Summer in Nebraska is good for like a second.  Actually, now that I just wrote that sentence, I realize that summer is not officially here in Nebraska – we’re still in spring, and the temperature is 93 degrees, with a heat index of 102 (and 54% humidity).  Going outside to do anything is basically a punishment for having chosen this state in which to live. 

I love not having a job in the summer, and yet I’m constantly wandering around doing mundane shit when I don’t have to plan curriculum or grade papers or get up early.  I sleep until like 9am, then I make breakfast and take it back to bed with me, so I can watch Netflix and chill (no sex-pun intended).  I just don’t really want to do anything.  It’s a catch-22.  I’m bored, but I’d rather be bored than grade research papers and wade into a sea of hormonal tidal waves at 8:00 every morning. 

But the heat – oh, god – the heat.  With it comes gardening chores and lawn mowing and roughly one million carpenter ants and Japanese beetles eating my flowers and different teenagers marauding in and out of my house and … yeah, you get it.

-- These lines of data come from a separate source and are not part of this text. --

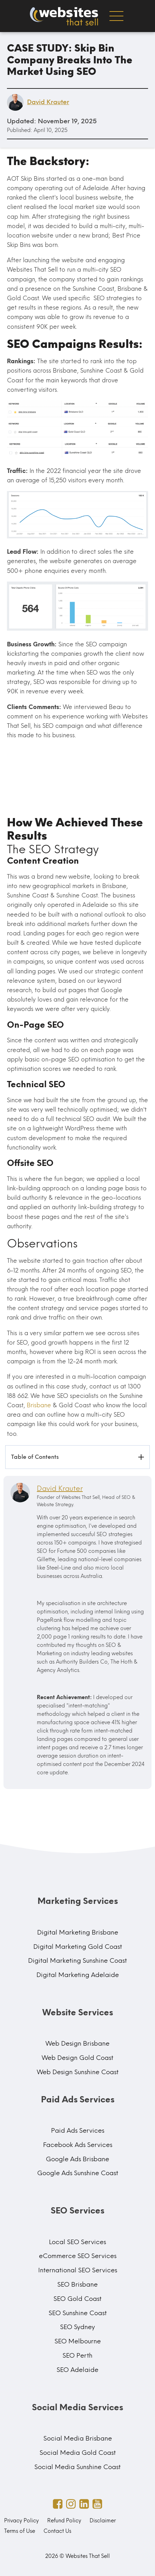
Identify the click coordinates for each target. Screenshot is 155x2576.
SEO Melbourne (78, 2341)
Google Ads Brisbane (77, 2159)
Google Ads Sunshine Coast (77, 2173)
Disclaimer (103, 2520)
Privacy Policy (21, 2520)
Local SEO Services (77, 2242)
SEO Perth (77, 2355)
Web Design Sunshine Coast (78, 2072)
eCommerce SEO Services (77, 2256)
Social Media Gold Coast (78, 2453)
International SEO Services (77, 2270)
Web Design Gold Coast (77, 2058)
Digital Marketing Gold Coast (77, 1947)
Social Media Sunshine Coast (77, 2467)
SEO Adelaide (77, 2370)
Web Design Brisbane (77, 2043)
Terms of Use (19, 2531)
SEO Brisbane (77, 2284)
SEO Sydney (77, 2327)
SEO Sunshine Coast (78, 2313)
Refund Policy (64, 2520)
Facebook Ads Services (77, 2145)
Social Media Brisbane (77, 2438)
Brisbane (39, 1405)
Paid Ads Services (77, 2130)
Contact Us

I’m going to California next month, and I’m pretty sure (just like every other time I’ve been to beach) I’ll cry when the place takes off over the Pacific Ocean and then turns back inland to bring me back to the infinite acres of corn and conservatives. 

For now, I’m trying to improve my house, with all the (incredibly) limited ability (and funds) which I have.  New garage door opener, new dishwasher, newly refurnished study.  I also read a couple of books, and now I’m on to Virginia Woolf’s To the Lighthouse.  Jesus, H. Virginia.  No wonder you walked into a river with rocks in your pocket.  Sentences that last for an entire paragraph, and themes that would make any sane person want to choke someone to death. 

I understand your pain, friend.  I wish we could have hung out while you were still alive, though I think I’d rather spend that time with other neurotic messes like Kurt Vonnegut and Hunter S. Thompson and Ernest Hemingway and Chuck Klosterman.  (It’s probably no coincidence that that list consists of only men, because women tend to freak me out with all their gender-specific feeling words.)

Next step:  mastering that fucking Stratocaster in the basement.  Or at least playing it functionally.  I have been lazy.  And what better time to play guitar, when it’s too hot to go outside and my brain is fried from reading fiction from the 1920s?


Thank you, summer, for providing a window in which to play, differently.